Collected data:

= = = = =

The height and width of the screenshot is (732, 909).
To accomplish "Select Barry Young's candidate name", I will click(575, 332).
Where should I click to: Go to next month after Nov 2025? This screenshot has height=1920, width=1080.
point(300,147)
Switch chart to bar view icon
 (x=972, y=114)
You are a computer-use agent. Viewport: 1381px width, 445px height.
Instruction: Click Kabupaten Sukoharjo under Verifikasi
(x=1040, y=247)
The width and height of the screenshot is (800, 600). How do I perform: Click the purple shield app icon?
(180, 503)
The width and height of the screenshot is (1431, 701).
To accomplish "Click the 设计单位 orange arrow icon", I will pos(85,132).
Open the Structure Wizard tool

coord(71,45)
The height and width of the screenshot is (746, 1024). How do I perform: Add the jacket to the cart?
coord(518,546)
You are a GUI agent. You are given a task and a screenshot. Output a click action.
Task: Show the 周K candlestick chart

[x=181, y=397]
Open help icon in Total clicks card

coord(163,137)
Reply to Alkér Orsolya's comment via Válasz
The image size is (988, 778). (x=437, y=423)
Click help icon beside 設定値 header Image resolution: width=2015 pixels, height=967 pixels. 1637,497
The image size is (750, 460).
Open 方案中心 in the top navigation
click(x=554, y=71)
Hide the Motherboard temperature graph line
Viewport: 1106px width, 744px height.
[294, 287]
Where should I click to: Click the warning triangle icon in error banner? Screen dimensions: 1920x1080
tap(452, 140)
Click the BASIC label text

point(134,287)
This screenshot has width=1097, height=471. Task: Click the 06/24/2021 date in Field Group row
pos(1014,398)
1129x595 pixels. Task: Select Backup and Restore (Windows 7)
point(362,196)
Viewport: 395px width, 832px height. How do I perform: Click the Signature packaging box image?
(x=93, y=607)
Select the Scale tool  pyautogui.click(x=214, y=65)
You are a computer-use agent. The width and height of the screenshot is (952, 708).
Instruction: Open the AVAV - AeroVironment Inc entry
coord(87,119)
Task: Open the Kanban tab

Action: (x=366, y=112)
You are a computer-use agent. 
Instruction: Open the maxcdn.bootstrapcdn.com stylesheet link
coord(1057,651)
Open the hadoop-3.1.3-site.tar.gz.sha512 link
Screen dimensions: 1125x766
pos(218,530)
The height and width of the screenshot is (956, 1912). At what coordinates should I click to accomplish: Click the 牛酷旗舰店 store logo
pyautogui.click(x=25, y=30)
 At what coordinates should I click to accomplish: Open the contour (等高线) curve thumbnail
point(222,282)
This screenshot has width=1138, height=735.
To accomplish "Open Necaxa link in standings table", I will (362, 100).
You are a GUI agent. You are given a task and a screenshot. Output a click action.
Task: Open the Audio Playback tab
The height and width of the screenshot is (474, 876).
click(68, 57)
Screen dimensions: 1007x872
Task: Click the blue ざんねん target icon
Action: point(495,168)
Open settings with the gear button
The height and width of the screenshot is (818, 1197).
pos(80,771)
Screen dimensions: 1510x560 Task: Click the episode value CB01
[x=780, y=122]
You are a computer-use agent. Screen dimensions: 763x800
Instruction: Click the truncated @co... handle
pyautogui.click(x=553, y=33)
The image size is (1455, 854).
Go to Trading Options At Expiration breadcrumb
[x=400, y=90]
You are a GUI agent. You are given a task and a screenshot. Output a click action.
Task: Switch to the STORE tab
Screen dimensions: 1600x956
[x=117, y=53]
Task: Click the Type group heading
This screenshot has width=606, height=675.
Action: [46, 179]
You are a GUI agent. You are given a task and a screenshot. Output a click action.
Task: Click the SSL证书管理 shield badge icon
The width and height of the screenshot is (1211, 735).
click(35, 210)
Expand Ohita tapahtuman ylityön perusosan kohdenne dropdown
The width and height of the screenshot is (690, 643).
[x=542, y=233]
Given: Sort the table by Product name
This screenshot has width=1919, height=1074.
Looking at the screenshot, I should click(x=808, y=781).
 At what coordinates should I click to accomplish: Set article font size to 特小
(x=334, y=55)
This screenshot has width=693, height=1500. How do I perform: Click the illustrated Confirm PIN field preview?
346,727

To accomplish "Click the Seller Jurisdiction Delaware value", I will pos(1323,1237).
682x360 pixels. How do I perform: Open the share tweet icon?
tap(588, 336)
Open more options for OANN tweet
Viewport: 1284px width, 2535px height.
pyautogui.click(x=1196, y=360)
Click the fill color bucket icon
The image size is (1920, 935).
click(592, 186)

= = = = =

Write out, from the lines above, only those from the line with "The width and height of the screenshot is (1431, 701)." to the line with "Task: Open the Audio Playback tab", exactly as given, including the first and the last.

Response to this task:
The width and height of the screenshot is (1431, 701).
To accomplish "Click the 设计单位 orange arrow icon", I will pos(85,132).
Open the Structure Wizard tool

coord(71,45)
The height and width of the screenshot is (746, 1024). How do I perform: Add the jacket to the cart?
coord(518,546)
You are a GUI agent. You are given a task and a screenshot. Output a click action.
Task: Show the 周K candlestick chart

[x=181, y=397]
Open help icon in Total clicks card

coord(163,137)
Reply to Alkér Orsolya's comment via Válasz
The image size is (988, 778). (x=437, y=423)
Click help icon beside 設定値 header Image resolution: width=2015 pixels, height=967 pixels. 1637,497
The image size is (750, 460).
Open 方案中心 in the top navigation
click(x=554, y=71)
Hide the Motherboard temperature graph line
Viewport: 1106px width, 744px height.
[294, 287]
Where should I click to: Click the warning triangle icon in error banner? Screen dimensions: 1920x1080
tap(452, 140)
Click the BASIC label text

point(134,287)
This screenshot has width=1097, height=471. Task: Click the 06/24/2021 date in Field Group row
pos(1014,398)
1129x595 pixels. Task: Select Backup and Restore (Windows 7)
point(362,196)
Viewport: 395px width, 832px height. How do I perform: Click the Signature packaging box image?
(x=93, y=607)
Select the Scale tool  pyautogui.click(x=214, y=65)
You are a computer-use agent. The width and height of the screenshot is (952, 708).
Instruction: Open the AVAV - AeroVironment Inc entry
coord(87,119)
Task: Open the Kanban tab

Action: (x=366, y=112)
You are a computer-use agent. 
Instruction: Open the maxcdn.bootstrapcdn.com stylesheet link
coord(1057,651)
Open the hadoop-3.1.3-site.tar.gz.sha512 link
Screen dimensions: 1125x766
pos(218,530)
The height and width of the screenshot is (956, 1912). At what coordinates should I click to accomplish: Click the 牛酷旗舰店 store logo
pyautogui.click(x=25, y=30)
 At what coordinates should I click to accomplish: Open the contour (等高线) curve thumbnail
point(222,282)
This screenshot has width=1138, height=735.
To accomplish "Open Necaxa link in standings table", I will (362, 100).
You are a GUI agent. You are given a task and a screenshot. Output a click action.
Task: Open the Audio Playback tab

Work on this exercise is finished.